My gold dress drapes the floor as I approach, taking my seat beside the King of all creation. He's called me forward, invited me into His throne room. I'm blessed and embarrassed. I haven't seen Him all week. With only a slight tiara adjustment, I stand before the King and step onto a tiny, tiny scale .
"Tracey! Don't you hear this baby crying out here? You've been in that bathroom for, like, an hour! And now you're in there screaming? What's that about?"
The heavenly throne room faded. My velvet gown became a pink terry-cloth bathrobe. The toilet in my secret bathroom, the only one of the six lavatories in my home far enough away from my bedroom for me to feel safe enough to step on a scale, was no longer my throne. The overhead fan, which usually drowned out my screams when I stepped on the scale, must have finally failed. It was my favorite and most dreaded day of the week.
Church with my mother-in-law and weigh-in day wrapped into one morning. And after months of escape in my purple bathroom, my husband had found me out. Was nothing sacred?
"Coming!" I grabbed my throat, realizing that I was still speaking in my regal tone. I paused in front of the mirror and removed the plastic crown my friends gave me for my last birthday. No time to remove the face paint or the body glitter, though. Oh well. After almost two years of marriage, Ryan should know that I'm a little crazy by now, shouldn't he?
Armed with a wet washrag, I scurried out of my secret room, scrubbing my face like a dingy wall as I went. By the time I reached my bedroom on the other side of the house, my husband was snoring, with Lily, my baby daughter, resting on his chest. Isighed with satisfaction at the sight of them. As I tiptoed back to my retreat, though, I groaned at the sight of myself in the hall mirror. Despite my spa treatments, not much had changed.

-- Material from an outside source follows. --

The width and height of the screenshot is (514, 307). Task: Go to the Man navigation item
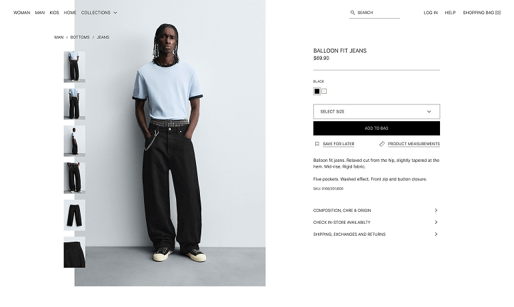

I'm no queen. I'm not even a princess. I'm just Tracey Blackman, a fat girl from Illinois.
Stop it. You are not fat anymore.
Okay, well, I used to be a fat girl. Sometimes I feel like I still am, like I'm one Oreo away from inflating into a balloon and floating out my window.

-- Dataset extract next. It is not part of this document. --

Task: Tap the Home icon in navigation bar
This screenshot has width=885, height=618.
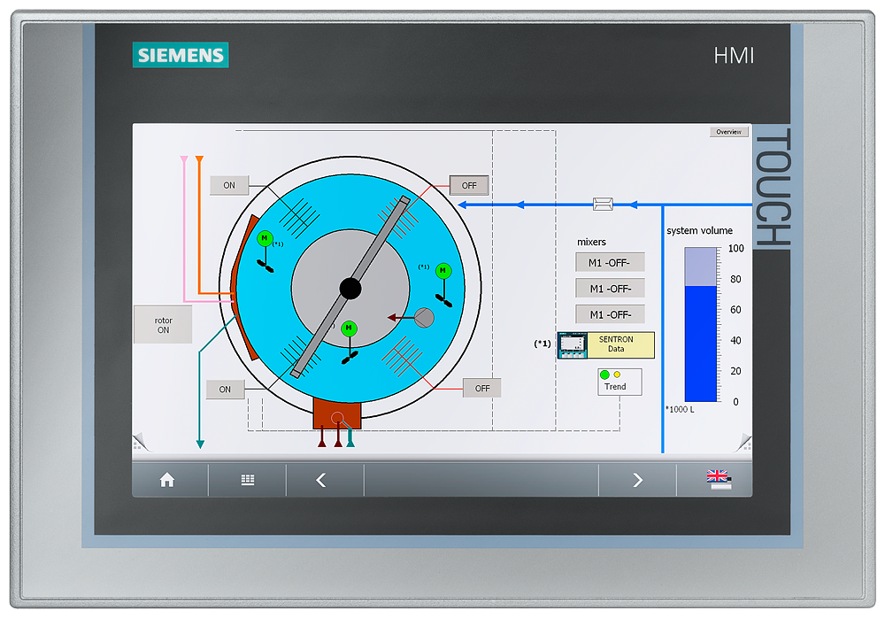Action: pos(166,479)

I wondered if my husband would notice.
My baby girl would notice, though, since I'd be taking her favorite sources of sustenance, also known as "the girls," which were currently overflowing my nursing bra, with me. (I like that word, sustenance. It's so purposeful. Don't you think?) Since I've got the booby juice and because I know that Ryan really loves me, I'll forgo the Oreo and settle for my life as a slightly lumpy postpartum person. I read that in a parenting magazine over the weekend, that men can get postpartum depression too, so the term should apply to "post-partum people." I canceled my subscription after that, though the laughing fit did keep me from finishing a pint of ice cream that I hadn't realized I was even eating.
That's how I became a fat girl, silently polishing off the ends of cartons and bottoms of boxes like an efficient little machine. My grandmother taught me not to waste anything. Perhaps I internalized that message a little too deeply. I wish she'd lived long enough to see me at this size, let alone the size-six wedding dress packed up in the attic.
I felt like a fake that day in that itty-bitty dress. I still feel like that sometimes, though a lot less often since my dress size has doubled to a twelve. I walk around thinking that any minute somebody is going to find me out and scream, "fat girl undercover!" Once I was on the elevator and a big girl got off and a lady started joking to me about how overweight the woman was. I felt like some kind of spy from the fat side. After several attempts to say something nice without becoming physically violent, I explained that I thought the girl was beautiful. That was one quiet elevator ride. About as quiet as it is in my bathroom now.
After the weigh-in trauma, I was usually in here getting my praise on with Donnie McClurkin or Fred Hammond, but this morning it was just me, God and my scale. And one of us was saying the wrong thing.
Maybe I wasn't standing up straight. Right. That was it. I looked around my royal bathroom for a good laugh, taking in the purple-and-gold decor and crown furnishings. I keep it locked all week and far as I knew, my husband didn't come in here. I sure hoped not. This place was for praying, pampering and fighting the digital dragon also known as my scale.
The whole thing started with collecting princess decor for my daughter's future bedroom. Every little girl wanted to be a princess, right? Then one day I found myself crying after a tongue-lashing from my mother-in-law, Queen Elizabeth (yes, that's really her name). I decided to claim a throne of my own. Sure it's a gold-plated toilet seat from eBay (it had never been opened, don't worry) but I'm so glad I did it.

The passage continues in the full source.